無念そうな宮元の目線を追うと、谷底を目指して勢いよく転がって行くリュックがふたつ。
厨間と宮元が背負っていたリュックであった。
下手をすると自分が転がっていたのかもしれないという思いが脳裏をかすめ、厨間は戦慄して
呆然と立ち尽くしていた。
赤色と緑色したふたつのリュックは瞬く間に叩きつける吹雪の中に見えなくなってしまった。
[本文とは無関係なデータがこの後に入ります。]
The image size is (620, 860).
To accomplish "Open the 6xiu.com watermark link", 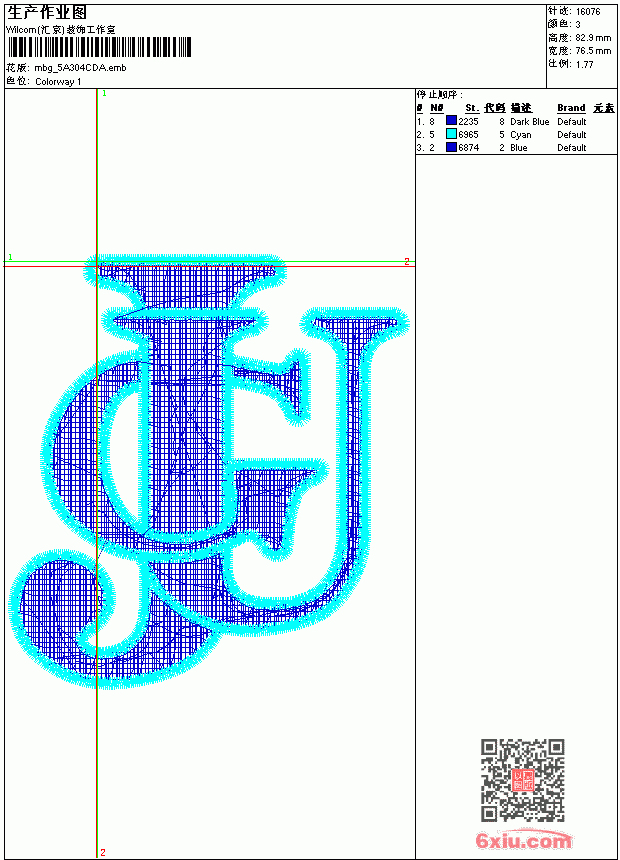I will pyautogui.click(x=523, y=840).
吹雪の中で立ち止まるという事は、残った体力を無駄に消耗してしまう事を意味する。
現状では到底不可能なリュックの回収を諦め、彼らは山小屋へと足を進めたのだった。
強襲した悪天候に加え、食料と固形燃料、唯一の防寒具であったテントに寝袋が失われた。
彼らの健闘をあざ笑うかの様に、事態は悪化する一方であった。

「・・・おいっ! アレだ! 見ろ! もうちょっとだぞ!」

佐崎の声がはずんだ。 一行は佐崎の指差す方向を見上げ、吹雪にかすむ山中に小さな人工建
築物をみとめ、歓喜の声をあげた。 登頂をあきらめてから実に5時間が経過していた。



「・・・これだけか。 無いよりはマシ、・・・って感じだな」

佐崎が深いため息と共にそうつぶやいた。 小さなログハウスのほこりを被った床に無造作に
ひろげられた、佐崎と小崎の背負って来た物資。

「・・・調味料は腹の足しになりませんね」

調理担当の小崎のリュックには、実に様々な調味料を満載していた。 ルーを小麦粉から作る
本格的カレーを振舞うためであった。 しかし、肝心の米・小麦粉・具材は今や谷の底だ。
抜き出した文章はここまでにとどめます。